■ Task statement ■
Out of the records below, copy all lines in which the word "crookedmonkey" occurs.
■ ■ ■ ■ ■
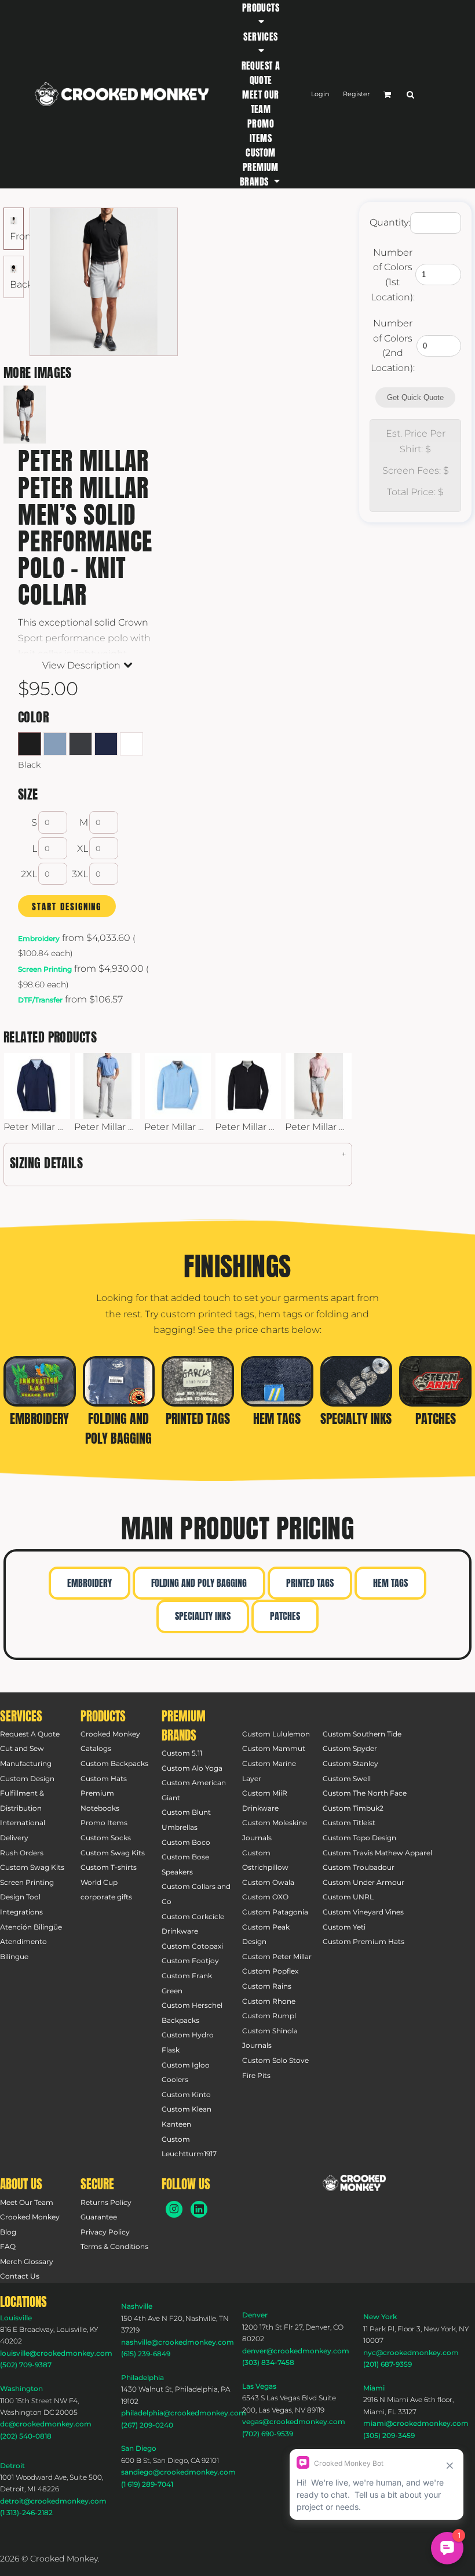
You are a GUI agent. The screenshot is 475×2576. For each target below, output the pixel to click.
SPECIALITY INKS (203, 1616)
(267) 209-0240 (147, 2425)
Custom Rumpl (269, 2015)
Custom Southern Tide (362, 1734)
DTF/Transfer (40, 999)
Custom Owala (268, 1882)
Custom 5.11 (182, 1753)
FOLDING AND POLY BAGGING (199, 1583)
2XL (29, 874)
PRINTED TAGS (310, 1583)
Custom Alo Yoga (192, 1768)
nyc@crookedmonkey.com (411, 2352)
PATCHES (285, 1616)
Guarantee (99, 2216)
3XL (80, 874)
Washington (21, 2388)
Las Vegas (259, 2386)
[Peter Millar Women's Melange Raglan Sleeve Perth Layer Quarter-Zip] (37, 1086)
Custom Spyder (350, 1748)
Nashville (136, 2306)
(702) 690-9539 (267, 2433)
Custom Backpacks (114, 1763)
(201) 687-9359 (387, 2364)
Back (21, 284)
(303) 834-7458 (268, 2362)
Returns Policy (106, 2202)
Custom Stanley (350, 1763)
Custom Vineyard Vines (363, 1912)
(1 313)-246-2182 (26, 2512)
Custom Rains (266, 1986)
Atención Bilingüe (31, 1927)
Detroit (12, 2465)
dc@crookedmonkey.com (46, 2423)
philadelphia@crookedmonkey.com (183, 2412)
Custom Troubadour (358, 1867)
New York (380, 2316)
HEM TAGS (390, 1583)
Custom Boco (186, 1842)
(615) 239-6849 (145, 2353)
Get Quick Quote (415, 397)
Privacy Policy (105, 2232)
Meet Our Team (26, 2202)
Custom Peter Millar (277, 1956)
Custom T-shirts (109, 1867)
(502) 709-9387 (26, 2364)
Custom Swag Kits (32, 1867)
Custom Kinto (186, 2094)
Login (320, 94)
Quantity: (390, 222)
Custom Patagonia (275, 1912)
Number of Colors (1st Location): (393, 275)
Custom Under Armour (363, 1882)
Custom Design (27, 1778)
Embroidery (39, 938)
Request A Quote (30, 1734)
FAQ (8, 2246)
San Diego (138, 2448)
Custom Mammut (273, 1748)
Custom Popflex (270, 1971)
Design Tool (20, 1896)
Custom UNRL (348, 1896)
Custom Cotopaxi (192, 1946)
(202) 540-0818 (26, 2436)
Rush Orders (21, 1852)
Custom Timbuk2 (353, 1808)
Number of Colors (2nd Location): (393, 345)
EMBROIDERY (89, 1583)
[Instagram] (174, 2209)
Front (22, 236)
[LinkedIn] (199, 2209)
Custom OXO (265, 1896)
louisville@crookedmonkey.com (56, 2353)
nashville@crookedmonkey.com (177, 2342)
■ ■ ■ ■ ■
■ Response area ■
nyc@crookedmonkey.com (411, 2352)
dc@crookedmonkey.com (46, 2423)
philadelphia@crookedmonkey.com (183, 2412)
louisville@crookedmonkey.com (56, 2353)
nashville@crookedmonkey.com (177, 2342)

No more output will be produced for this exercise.